SSH keys of types ed25 519, rsa, ecdsa and dsa can be used.

  1. Create an SSH key pair.

  2. Optional: add a public SSH key to the SSH key repository.

  3. Place a public SSH key on the server:

1. Create SSH keys

  1. Open the CLI.

  2. Generate a pair of SSH keys:

    ssh-keygen -t <key_type>

    Specify <key_type> — SSH key type: ed25519, rsa, ecdsa, or dsa.

  3. A message will appear asking you to select a directory to store the key pair — example for rsa key:

    Enter file in which to save the key (~/.ssh/id_rsa):

    To leave the default directory for storing keys, press Enter. If you want to select a different directory, enter it in the format /path/to/id_rsa and press Enter.

  4. Optional: enter a passphrase for additional protection, repeat it, and press Enter. The passphrase will not be displayed on the command line:

    Enter passphrase (empty for no passphrase):
    Enter same passphrase again:

  5. Wait for the message that the keys have been generated. Two files will be created: id_rsa (private key) and id_rsa.pub (public key). The terminal will display the key fingerprint and its image:

    Your identification has been saved in ~/.ssh/id_rsa
    Your public key has been saved in ~/.ssh/id_rsa.pub
    The key fingerprint is:
    The key's randomart image is:

  6. Output the public SSH key:

    cat <path>

    Specify <path> is the full path to the public key you specified in step 3, for example ~/.ssh/id_rsa.pub.

2. Optional: add a public SSH key to the SSH key repository

A public SSH key can be added to the storage for SSH keys and placed on the server automatically when ordering a new server or when reinstalling the OS for an existing server.
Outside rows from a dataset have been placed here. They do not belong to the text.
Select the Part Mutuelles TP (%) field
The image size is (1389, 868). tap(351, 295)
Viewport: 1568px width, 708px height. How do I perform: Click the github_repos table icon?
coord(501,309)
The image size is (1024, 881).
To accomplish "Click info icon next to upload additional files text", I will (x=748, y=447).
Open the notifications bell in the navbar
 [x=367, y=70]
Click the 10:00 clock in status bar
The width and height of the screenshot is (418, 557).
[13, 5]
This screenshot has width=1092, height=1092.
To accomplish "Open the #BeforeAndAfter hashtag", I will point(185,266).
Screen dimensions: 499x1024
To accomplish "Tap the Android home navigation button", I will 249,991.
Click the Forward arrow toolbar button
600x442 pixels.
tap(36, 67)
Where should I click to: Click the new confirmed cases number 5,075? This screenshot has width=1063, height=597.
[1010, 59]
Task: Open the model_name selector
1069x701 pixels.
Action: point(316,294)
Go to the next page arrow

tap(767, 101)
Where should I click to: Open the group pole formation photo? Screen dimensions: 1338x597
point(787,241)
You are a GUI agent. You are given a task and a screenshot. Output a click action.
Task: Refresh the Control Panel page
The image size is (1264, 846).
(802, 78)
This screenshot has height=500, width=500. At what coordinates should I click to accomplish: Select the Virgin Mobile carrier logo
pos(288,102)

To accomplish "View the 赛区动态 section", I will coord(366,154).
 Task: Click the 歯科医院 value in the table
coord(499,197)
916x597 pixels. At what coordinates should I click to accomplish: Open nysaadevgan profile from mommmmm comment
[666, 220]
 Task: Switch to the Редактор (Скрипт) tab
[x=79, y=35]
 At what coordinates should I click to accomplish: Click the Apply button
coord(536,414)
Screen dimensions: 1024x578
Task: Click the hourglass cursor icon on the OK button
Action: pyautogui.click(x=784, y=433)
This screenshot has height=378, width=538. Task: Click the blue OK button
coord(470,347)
  1. In the Control Panel, on the top menu, click Products and select Dedicated Servers.
  2. Go to the SSH keys section.
  3. Click Add SSH Key.
  4. Enter the name of the key.
  5. Insert a public SSH key.
  6. Click Add.

3. Place the SSH key on a dedicated server

Placing a public SSH key is possible:

Place SSH key on a dedicated server with OS reinstallation

  1. In the Control Panel, on the top menu, click Products and select Dedicated Servers.

  2. In the Servers section, open the Server List tab.

  3. Open the server page → Operating System tab.

  4. Click Change OS Configuration.

  5. In the SSH key field, add an SSH key:

    • check the checkbox with the desired SSH key that you added to the SSH key repository;
    • or click Add New Key. Enter a key name and paste the public SSH key you created earlier. Click Add. The key is added to the SSH key repository.

  6. Click Install.

Place SSH key on a dedicated server without reinstalling the OS

Without reinstalling the OS, the public SSH key can only be placed on the server by copying the key from the local computer. The ssh-copy-id command adds the public SSH key to the end of the ~/.ssh/authorized_keys file . The command creates the directory and file if they are not already created.

  1. Open the CLI on the local computer.

  2. Copy the public SSH key to the server:

    ssh-copy-id -i <path> <username>@<ip_address>

    Specify:

    • <path> — the full path to the public key on the local computer, e.g. ~/.ssh/id_rsa.pub;
    • <username> — username;
    • <ip_address> — public IP address of the server.

  3. Enter the user's password.